What you need to do
From the listing below, set down exactly the lines between the one holding "The height and width of the screenshot is (525, 990)." and the one holding "Given: Place cursor", inclusive. No other line is wanted.
┌────────
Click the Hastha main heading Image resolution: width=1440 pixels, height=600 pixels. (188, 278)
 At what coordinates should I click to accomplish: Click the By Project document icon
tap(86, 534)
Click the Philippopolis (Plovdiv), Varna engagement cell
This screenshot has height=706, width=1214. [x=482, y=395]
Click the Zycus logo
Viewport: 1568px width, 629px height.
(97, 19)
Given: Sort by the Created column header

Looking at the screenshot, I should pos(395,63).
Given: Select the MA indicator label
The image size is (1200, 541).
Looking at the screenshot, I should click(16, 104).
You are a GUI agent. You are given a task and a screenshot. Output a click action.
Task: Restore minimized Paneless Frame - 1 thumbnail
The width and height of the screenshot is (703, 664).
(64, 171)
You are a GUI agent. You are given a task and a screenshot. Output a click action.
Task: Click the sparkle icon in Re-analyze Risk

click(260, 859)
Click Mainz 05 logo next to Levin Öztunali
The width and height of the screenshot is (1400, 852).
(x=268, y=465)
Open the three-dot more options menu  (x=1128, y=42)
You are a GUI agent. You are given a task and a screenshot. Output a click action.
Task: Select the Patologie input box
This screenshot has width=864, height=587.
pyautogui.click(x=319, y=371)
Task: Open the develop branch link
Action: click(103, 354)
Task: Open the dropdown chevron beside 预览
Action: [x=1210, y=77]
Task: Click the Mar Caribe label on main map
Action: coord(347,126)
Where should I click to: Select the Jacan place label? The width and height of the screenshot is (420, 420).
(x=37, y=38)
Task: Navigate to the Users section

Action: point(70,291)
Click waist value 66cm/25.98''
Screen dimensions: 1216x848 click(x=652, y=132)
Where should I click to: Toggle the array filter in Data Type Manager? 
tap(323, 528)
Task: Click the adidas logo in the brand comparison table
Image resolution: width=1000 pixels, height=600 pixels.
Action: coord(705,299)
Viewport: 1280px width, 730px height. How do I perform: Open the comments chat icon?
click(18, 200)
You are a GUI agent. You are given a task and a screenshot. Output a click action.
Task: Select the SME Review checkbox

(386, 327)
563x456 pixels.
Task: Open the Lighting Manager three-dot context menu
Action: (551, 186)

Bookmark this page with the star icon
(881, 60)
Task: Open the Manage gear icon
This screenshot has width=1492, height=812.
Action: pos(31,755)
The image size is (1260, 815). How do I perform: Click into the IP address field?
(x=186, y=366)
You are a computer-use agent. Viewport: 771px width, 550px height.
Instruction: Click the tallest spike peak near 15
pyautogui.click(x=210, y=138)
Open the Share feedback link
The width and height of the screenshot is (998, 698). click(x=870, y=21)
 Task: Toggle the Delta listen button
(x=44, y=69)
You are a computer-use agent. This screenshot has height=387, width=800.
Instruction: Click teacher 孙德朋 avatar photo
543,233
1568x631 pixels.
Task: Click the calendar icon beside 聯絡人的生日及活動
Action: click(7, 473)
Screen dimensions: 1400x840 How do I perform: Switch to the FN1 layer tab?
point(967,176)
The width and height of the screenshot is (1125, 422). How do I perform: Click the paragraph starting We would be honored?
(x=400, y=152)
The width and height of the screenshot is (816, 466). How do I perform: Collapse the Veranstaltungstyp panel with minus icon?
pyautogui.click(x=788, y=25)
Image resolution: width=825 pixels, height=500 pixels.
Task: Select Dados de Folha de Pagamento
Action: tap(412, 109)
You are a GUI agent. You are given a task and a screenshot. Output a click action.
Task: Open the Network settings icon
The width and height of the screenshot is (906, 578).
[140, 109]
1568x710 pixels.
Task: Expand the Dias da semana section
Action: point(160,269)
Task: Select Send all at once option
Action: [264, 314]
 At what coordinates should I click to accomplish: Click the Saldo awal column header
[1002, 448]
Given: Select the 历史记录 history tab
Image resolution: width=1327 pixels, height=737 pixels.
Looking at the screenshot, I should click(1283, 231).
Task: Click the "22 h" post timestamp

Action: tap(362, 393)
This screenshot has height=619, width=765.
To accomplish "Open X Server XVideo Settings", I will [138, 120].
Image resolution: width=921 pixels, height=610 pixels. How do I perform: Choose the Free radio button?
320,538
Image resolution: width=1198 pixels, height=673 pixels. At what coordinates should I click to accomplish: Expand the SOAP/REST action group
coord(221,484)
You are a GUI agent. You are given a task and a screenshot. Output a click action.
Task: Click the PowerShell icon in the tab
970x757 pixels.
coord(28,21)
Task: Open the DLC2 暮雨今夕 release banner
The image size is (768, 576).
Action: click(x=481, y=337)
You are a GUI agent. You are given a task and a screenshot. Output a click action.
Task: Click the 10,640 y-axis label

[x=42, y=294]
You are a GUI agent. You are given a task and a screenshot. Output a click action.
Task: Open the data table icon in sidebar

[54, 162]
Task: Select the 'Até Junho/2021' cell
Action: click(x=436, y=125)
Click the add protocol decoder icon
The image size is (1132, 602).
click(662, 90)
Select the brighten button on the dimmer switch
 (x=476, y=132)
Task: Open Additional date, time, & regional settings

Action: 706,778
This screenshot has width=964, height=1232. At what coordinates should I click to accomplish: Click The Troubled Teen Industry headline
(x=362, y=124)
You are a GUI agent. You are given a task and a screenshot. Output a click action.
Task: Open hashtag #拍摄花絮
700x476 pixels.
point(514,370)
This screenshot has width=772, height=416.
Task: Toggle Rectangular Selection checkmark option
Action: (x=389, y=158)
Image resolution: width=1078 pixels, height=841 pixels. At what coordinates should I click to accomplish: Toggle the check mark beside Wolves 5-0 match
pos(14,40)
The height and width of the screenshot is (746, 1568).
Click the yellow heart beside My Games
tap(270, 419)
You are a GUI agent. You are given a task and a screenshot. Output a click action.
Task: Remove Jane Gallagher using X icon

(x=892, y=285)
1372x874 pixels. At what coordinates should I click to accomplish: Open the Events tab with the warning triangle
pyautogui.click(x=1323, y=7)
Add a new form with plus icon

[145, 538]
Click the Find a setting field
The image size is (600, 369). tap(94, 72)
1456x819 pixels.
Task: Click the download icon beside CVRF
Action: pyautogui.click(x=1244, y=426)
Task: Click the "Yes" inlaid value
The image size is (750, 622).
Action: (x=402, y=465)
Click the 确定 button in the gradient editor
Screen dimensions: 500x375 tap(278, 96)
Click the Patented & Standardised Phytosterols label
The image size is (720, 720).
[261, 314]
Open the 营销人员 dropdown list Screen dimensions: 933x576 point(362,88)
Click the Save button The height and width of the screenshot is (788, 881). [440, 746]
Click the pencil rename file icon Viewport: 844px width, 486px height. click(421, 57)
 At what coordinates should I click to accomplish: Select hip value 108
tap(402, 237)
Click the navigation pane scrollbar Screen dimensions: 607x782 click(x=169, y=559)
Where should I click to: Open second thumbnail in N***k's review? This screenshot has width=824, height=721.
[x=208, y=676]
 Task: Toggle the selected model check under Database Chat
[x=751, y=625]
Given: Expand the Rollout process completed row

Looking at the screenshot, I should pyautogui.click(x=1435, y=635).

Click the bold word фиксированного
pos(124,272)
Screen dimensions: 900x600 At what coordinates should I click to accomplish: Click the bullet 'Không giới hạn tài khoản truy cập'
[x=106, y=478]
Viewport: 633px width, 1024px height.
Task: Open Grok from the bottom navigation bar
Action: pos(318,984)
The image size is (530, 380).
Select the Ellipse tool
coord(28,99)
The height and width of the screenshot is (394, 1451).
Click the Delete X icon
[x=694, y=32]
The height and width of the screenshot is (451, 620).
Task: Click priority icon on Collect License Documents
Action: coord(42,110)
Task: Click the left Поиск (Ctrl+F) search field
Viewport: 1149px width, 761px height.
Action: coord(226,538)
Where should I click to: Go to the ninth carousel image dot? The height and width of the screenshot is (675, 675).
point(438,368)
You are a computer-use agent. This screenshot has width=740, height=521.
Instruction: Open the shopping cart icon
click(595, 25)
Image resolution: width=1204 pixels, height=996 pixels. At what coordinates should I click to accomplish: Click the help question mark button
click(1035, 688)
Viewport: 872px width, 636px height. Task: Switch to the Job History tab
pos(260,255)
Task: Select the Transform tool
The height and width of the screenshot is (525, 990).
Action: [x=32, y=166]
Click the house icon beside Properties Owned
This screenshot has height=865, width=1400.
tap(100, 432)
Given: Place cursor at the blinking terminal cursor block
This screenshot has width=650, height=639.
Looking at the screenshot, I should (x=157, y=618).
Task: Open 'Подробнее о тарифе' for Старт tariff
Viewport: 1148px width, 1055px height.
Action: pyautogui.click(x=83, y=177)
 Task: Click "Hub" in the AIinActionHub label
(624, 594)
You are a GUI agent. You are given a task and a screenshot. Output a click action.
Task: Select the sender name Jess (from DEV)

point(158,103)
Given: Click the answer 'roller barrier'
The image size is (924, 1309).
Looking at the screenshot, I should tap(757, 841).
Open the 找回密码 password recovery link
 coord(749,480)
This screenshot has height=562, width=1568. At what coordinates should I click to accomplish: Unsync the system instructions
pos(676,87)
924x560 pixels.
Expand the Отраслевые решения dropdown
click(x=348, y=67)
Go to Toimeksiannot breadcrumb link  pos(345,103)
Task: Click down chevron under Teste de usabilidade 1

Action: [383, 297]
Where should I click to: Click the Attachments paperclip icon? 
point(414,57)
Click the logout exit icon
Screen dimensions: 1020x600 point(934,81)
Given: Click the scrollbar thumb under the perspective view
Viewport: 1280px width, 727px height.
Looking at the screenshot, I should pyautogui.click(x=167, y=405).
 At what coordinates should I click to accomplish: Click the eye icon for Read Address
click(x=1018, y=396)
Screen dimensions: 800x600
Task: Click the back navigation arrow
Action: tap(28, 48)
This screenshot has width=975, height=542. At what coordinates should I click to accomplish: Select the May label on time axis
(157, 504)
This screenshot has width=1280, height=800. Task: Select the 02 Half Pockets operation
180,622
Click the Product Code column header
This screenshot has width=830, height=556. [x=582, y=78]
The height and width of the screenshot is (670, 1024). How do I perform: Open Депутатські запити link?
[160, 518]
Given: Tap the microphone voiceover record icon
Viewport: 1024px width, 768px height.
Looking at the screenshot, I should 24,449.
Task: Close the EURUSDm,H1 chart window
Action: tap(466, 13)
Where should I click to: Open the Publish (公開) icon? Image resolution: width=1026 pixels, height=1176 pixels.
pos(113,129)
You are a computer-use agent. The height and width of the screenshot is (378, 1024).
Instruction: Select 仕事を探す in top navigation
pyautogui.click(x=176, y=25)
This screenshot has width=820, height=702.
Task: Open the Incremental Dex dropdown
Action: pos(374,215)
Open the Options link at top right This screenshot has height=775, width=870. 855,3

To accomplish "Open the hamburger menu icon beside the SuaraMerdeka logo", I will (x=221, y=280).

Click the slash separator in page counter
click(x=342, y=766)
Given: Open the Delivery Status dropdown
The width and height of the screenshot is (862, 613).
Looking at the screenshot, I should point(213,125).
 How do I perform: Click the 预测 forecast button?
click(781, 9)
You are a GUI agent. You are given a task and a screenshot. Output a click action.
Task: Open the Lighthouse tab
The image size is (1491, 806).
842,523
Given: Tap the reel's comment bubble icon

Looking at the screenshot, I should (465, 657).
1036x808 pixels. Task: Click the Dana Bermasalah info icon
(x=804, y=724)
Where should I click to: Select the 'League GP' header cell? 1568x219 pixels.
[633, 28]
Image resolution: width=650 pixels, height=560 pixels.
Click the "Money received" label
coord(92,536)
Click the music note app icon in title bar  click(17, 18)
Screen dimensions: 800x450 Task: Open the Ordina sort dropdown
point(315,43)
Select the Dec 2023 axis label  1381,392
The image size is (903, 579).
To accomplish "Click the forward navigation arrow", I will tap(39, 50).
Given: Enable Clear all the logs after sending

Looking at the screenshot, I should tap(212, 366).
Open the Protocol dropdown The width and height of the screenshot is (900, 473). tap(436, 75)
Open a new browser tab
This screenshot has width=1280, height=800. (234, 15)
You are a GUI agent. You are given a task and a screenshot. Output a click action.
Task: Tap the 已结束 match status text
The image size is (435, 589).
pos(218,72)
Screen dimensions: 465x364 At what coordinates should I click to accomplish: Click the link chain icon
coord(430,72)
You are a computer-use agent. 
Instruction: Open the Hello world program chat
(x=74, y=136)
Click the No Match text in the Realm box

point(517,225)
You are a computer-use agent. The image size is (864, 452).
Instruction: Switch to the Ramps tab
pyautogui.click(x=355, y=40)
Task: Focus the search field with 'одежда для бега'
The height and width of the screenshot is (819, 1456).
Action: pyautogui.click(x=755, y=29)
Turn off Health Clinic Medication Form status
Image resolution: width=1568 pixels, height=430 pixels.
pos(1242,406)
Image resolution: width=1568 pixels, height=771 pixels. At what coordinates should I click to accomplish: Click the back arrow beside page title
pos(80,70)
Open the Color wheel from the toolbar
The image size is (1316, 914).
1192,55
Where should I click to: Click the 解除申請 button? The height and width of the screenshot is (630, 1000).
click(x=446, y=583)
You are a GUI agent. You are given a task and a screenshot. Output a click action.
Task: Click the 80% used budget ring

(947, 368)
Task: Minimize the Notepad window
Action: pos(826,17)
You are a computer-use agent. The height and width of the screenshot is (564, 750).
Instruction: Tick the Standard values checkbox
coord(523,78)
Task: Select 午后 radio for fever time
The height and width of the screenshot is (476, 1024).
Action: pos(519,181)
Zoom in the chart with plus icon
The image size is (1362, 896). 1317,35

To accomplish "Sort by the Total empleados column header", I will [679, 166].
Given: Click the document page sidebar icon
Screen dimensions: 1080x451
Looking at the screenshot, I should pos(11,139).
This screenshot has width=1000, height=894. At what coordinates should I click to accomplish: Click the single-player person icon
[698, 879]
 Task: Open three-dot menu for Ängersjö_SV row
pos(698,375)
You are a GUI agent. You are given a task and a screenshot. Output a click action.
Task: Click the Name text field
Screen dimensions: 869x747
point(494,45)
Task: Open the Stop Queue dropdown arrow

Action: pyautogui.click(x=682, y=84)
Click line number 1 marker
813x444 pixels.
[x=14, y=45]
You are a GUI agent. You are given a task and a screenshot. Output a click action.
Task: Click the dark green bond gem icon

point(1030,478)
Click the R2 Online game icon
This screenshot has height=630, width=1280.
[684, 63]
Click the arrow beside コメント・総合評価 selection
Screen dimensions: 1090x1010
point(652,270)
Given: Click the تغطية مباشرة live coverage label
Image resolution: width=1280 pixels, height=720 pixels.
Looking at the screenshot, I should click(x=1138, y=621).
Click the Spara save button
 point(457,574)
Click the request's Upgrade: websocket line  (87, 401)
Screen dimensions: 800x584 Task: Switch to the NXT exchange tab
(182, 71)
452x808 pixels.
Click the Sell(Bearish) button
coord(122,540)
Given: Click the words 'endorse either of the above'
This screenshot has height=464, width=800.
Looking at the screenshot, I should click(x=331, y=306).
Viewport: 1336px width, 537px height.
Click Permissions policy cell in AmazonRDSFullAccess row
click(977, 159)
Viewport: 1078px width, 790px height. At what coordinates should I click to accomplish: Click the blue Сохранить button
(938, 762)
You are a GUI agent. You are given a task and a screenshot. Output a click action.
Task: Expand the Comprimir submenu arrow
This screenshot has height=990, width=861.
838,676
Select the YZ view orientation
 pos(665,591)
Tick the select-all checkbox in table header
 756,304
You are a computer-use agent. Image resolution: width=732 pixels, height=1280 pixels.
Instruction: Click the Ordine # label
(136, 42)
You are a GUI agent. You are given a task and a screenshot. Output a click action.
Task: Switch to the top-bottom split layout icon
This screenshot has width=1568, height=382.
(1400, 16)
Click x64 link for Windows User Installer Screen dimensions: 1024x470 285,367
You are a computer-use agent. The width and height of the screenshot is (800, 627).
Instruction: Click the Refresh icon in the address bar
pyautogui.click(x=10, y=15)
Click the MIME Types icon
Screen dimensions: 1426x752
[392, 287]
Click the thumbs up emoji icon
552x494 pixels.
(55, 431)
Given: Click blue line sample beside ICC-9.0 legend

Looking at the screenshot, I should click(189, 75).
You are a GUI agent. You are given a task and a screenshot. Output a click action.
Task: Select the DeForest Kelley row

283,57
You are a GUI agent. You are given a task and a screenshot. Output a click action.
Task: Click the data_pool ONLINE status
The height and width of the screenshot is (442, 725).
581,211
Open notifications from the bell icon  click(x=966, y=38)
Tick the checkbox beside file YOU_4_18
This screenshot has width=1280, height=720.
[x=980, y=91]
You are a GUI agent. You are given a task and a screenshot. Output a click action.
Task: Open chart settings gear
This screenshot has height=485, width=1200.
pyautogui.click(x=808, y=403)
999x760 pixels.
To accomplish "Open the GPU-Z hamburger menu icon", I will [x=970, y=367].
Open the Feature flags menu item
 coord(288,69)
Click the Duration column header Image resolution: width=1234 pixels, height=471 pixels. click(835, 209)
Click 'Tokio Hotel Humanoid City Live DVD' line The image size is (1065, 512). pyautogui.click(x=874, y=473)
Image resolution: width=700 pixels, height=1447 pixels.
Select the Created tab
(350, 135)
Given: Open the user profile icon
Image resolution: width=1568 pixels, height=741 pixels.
└────────
Answer box
The height and width of the screenshot is (525, 990).
Action: [x=32, y=166]
Click the house icon beside Properties Owned
This screenshot has height=865, width=1400.
tap(100, 432)
Given: Place cursor at the blinking terminal cursor block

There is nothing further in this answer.